• [What is expected]
I would like every record printed again, exactly as shown.

Saved entries

□ □ □ □ □

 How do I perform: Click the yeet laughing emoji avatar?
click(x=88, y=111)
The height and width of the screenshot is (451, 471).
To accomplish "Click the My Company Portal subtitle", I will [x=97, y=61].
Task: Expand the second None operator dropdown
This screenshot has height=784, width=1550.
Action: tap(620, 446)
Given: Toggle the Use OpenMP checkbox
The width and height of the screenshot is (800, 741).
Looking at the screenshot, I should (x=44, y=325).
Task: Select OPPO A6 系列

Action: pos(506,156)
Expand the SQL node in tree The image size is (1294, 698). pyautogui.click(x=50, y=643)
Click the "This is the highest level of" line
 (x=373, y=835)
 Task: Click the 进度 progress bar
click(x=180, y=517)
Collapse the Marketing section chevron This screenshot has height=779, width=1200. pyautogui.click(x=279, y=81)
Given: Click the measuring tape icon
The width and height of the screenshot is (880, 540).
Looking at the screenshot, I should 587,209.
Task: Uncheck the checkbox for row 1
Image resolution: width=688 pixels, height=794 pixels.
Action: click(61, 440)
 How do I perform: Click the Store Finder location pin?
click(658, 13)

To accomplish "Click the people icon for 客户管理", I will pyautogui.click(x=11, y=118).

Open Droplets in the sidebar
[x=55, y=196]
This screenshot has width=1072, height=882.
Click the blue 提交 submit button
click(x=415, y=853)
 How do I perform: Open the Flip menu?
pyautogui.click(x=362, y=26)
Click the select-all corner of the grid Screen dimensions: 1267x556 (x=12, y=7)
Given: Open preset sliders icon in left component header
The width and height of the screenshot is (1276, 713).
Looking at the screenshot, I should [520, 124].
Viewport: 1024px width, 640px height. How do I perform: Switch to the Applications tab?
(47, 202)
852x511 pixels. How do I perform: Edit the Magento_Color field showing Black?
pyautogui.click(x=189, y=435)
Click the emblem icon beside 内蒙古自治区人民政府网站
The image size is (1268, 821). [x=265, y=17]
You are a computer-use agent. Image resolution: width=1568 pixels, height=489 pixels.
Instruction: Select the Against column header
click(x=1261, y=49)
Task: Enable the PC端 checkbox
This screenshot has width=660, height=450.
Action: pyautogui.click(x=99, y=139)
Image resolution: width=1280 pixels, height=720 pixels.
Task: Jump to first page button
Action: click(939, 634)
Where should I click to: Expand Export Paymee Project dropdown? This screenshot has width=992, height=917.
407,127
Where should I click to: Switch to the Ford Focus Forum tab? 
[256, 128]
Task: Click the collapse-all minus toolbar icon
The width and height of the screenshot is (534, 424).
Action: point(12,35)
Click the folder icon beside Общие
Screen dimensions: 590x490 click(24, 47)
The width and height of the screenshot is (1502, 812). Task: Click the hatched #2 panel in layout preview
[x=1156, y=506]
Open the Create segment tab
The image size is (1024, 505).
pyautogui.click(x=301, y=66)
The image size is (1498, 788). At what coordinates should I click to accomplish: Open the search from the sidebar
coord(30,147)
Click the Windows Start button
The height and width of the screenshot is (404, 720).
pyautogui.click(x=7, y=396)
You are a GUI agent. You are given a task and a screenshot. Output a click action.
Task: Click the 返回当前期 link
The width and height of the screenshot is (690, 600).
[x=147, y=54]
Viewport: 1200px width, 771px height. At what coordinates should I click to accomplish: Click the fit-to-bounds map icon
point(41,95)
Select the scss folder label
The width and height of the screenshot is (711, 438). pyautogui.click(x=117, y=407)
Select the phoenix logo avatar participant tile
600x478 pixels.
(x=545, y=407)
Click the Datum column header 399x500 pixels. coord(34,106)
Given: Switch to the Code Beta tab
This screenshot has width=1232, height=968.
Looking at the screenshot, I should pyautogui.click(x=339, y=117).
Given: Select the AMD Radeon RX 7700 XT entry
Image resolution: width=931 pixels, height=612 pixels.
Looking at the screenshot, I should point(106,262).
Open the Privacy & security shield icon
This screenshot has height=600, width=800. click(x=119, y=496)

□ □ □ □ □

• [Written response]
 How do I perform: Click the yeet laughing emoji avatar?
click(x=88, y=111)
The height and width of the screenshot is (451, 471).
To accomplish "Click the My Company Portal subtitle", I will [x=97, y=61].
Task: Expand the second None operator dropdown
This screenshot has height=784, width=1550.
Action: tap(620, 446)
Given: Toggle the Use OpenMP checkbox
The width and height of the screenshot is (800, 741).
Looking at the screenshot, I should (x=44, y=325).
Task: Select OPPO A6 系列

Action: pos(506,156)
Expand the SQL node in tree The image size is (1294, 698). pyautogui.click(x=50, y=643)
Click the "This is the highest level of" line
 (x=373, y=835)
 Task: Click the 进度 progress bar
click(x=180, y=517)
Collapse the Marketing section chevron This screenshot has height=779, width=1200. pyautogui.click(x=279, y=81)
Given: Click the measuring tape icon
The width and height of the screenshot is (880, 540).
Looking at the screenshot, I should 587,209.
Task: Uncheck the checkbox for row 1
Image resolution: width=688 pixels, height=794 pixels.
Action: click(61, 440)
 How do I perform: Click the Store Finder location pin?
click(658, 13)

To accomplish "Click the people icon for 客户管理", I will pyautogui.click(x=11, y=118).

Open Droplets in the sidebar
[x=55, y=196]
This screenshot has width=1072, height=882.
Click the blue 提交 submit button
click(x=415, y=853)
 How do I perform: Open the Flip menu?
pyautogui.click(x=362, y=26)
Click the select-all corner of the grid Screen dimensions: 1267x556 (x=12, y=7)
Given: Open preset sliders icon in left component header
The width and height of the screenshot is (1276, 713).
Looking at the screenshot, I should [520, 124].
Viewport: 1024px width, 640px height. How do I perform: Switch to the Applications tab?
(47, 202)
852x511 pixels. How do I perform: Edit the Magento_Color field showing Black?
pyautogui.click(x=189, y=435)
Click the emblem icon beside 内蒙古自治区人民政府网站
The image size is (1268, 821). [x=265, y=17]
You are a computer-use agent. Image resolution: width=1568 pixels, height=489 pixels.
Instruction: Select the Against column header
click(x=1261, y=49)
Task: Enable the PC端 checkbox
This screenshot has width=660, height=450.
Action: pyautogui.click(x=99, y=139)
Image resolution: width=1280 pixels, height=720 pixels.
Task: Jump to first page button
Action: click(939, 634)
Where should I click to: Expand Export Paymee Project dropdown? This screenshot has width=992, height=917.
407,127
Where should I click to: Switch to the Ford Focus Forum tab? 
[256, 128]
Task: Click the collapse-all minus toolbar icon
The width and height of the screenshot is (534, 424).
Action: point(12,35)
Click the folder icon beside Общие
Screen dimensions: 590x490 click(24, 47)
The width and height of the screenshot is (1502, 812). Task: Click the hatched #2 panel in layout preview
[x=1156, y=506]
Open the Create segment tab
The image size is (1024, 505).
pyautogui.click(x=301, y=66)
The image size is (1498, 788). At what coordinates should I click to accomplish: Open the search from the sidebar
coord(30,147)
Click the Windows Start button
The height and width of the screenshot is (404, 720).
pyautogui.click(x=7, y=396)
You are a GUI agent. You are given a task and a screenshot. Output a click action.
Task: Click the 返回当前期 link
The width and height of the screenshot is (690, 600).
[x=147, y=54]
Viewport: 1200px width, 771px height. At what coordinates should I click to accomplish: Click the fit-to-bounds map icon
point(41,95)
Select the scss folder label
The width and height of the screenshot is (711, 438). pyautogui.click(x=117, y=407)
Select the phoenix logo avatar participant tile
600x478 pixels.
(x=545, y=407)
Click the Datum column header 399x500 pixels. coord(34,106)
Given: Switch to the Code Beta tab
This screenshot has width=1232, height=968.
Looking at the screenshot, I should pyautogui.click(x=339, y=117).
Given: Select the AMD Radeon RX 7700 XT entry
Image resolution: width=931 pixels, height=612 pixels.
Looking at the screenshot, I should point(106,262).
Open the Privacy & security shield icon
This screenshot has height=600, width=800. click(x=119, y=496)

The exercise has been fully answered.